How do I define friends in global namespace within another C++ namespace?
I'd like to define a binary operator on in the global namespace. The operator works on a class that is defined in another namespace and the operator should get access to the private members of that class. The problem I have is that I don't know how to scope that global operator when making it a friend in the class definition.
I tried something like:
namespace NAME
{
class A {
public:
friend A ::operator * (double lhs, const A& rhs);
private:
int private_var;
};
}
A operator * (double lhs, const A& rhs)
{
double x = rhs.private_var;
...
}
The compiler (g++ 4.4) didn't know what to do with it. It seems that the line
friend A ::operator * ()
is evaluated as something like (pseudo-code)
(A::operator)
instead of
(A) (::operator)
If I leave out the :: in the declaration of the operator the compiling works but the operator is then in namespace NAME and not in the global namespace.
How can I qualify the global namespace in such a situation?
Answer
First, note that your operator declaration was lacking a namespace qualification for A:
NAME::A operator * (double lhs, const NAME::A& rhs)
and then the decisive trick is to add parentheses to the friend declaration like this, just as you proposed in your "pseudo-code"

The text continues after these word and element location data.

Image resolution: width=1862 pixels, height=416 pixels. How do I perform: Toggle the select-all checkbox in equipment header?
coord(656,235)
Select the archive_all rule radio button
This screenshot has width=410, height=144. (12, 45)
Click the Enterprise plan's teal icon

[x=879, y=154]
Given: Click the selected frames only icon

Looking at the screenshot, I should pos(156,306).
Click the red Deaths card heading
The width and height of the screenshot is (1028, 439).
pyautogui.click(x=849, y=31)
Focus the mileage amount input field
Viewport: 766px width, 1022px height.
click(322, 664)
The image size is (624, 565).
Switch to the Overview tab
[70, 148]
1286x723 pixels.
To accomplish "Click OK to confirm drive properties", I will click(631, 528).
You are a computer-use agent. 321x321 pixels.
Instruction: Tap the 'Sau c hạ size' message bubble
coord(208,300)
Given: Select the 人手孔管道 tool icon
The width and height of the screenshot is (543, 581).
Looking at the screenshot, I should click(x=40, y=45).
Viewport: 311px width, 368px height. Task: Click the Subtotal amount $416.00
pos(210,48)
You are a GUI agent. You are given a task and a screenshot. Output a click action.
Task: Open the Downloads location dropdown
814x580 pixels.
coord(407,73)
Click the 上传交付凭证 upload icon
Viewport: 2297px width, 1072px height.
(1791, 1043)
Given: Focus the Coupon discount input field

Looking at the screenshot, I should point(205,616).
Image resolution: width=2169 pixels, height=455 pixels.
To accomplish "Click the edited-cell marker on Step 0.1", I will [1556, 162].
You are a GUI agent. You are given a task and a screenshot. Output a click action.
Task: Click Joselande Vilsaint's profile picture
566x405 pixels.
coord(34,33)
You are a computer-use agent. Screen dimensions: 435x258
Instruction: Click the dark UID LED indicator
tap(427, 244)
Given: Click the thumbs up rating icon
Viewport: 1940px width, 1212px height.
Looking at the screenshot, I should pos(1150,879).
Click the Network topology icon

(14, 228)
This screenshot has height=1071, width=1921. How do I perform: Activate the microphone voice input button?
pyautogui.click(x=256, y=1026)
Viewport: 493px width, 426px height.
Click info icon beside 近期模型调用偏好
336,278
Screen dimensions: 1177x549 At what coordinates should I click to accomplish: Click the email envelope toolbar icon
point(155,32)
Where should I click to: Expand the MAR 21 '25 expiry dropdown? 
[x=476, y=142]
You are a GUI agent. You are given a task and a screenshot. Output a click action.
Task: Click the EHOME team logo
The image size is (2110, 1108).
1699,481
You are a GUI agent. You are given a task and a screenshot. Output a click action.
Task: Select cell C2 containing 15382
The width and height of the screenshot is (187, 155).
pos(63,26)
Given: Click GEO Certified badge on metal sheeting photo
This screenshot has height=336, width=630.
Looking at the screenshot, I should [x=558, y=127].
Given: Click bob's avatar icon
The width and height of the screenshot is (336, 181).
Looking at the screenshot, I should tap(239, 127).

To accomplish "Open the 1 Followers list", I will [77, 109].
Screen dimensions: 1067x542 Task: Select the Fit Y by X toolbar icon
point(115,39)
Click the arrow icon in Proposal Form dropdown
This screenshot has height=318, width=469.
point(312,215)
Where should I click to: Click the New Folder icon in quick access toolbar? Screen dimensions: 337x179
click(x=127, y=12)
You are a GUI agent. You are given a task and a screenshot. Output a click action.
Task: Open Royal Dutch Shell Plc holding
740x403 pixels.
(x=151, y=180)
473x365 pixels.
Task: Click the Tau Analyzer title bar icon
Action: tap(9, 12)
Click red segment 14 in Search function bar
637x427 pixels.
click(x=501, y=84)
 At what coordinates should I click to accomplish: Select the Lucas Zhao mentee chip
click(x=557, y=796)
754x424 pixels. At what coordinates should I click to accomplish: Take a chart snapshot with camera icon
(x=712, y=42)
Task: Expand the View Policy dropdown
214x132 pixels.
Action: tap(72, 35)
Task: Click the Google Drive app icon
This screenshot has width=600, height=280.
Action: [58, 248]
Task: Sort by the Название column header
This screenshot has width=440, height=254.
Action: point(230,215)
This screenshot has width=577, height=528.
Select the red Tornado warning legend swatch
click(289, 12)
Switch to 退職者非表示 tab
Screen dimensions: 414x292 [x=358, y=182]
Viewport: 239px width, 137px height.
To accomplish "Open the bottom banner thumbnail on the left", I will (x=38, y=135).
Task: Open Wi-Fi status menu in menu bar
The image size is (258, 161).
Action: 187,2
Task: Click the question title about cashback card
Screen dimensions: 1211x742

friend A (::operator *) (double lhs, const A& rhs);
To make it all compile, you then need some forward declarations, arriving at this:
namespace NAME
{
class A;
}
NAME::A operator * (double lhs, const NAME::A& rhs);
namespace NAME
{
class A {
public:
friend A (::operator *) (double lhs, const A& rhs);
private:
int private_var;
};
}
NAME::A operator * (double lhs, const NAME::A& rhs)
{
double x = rhs.private_var;
}
Alexander is right, though -- you should probably declare the operator in the same namespace as its parameters.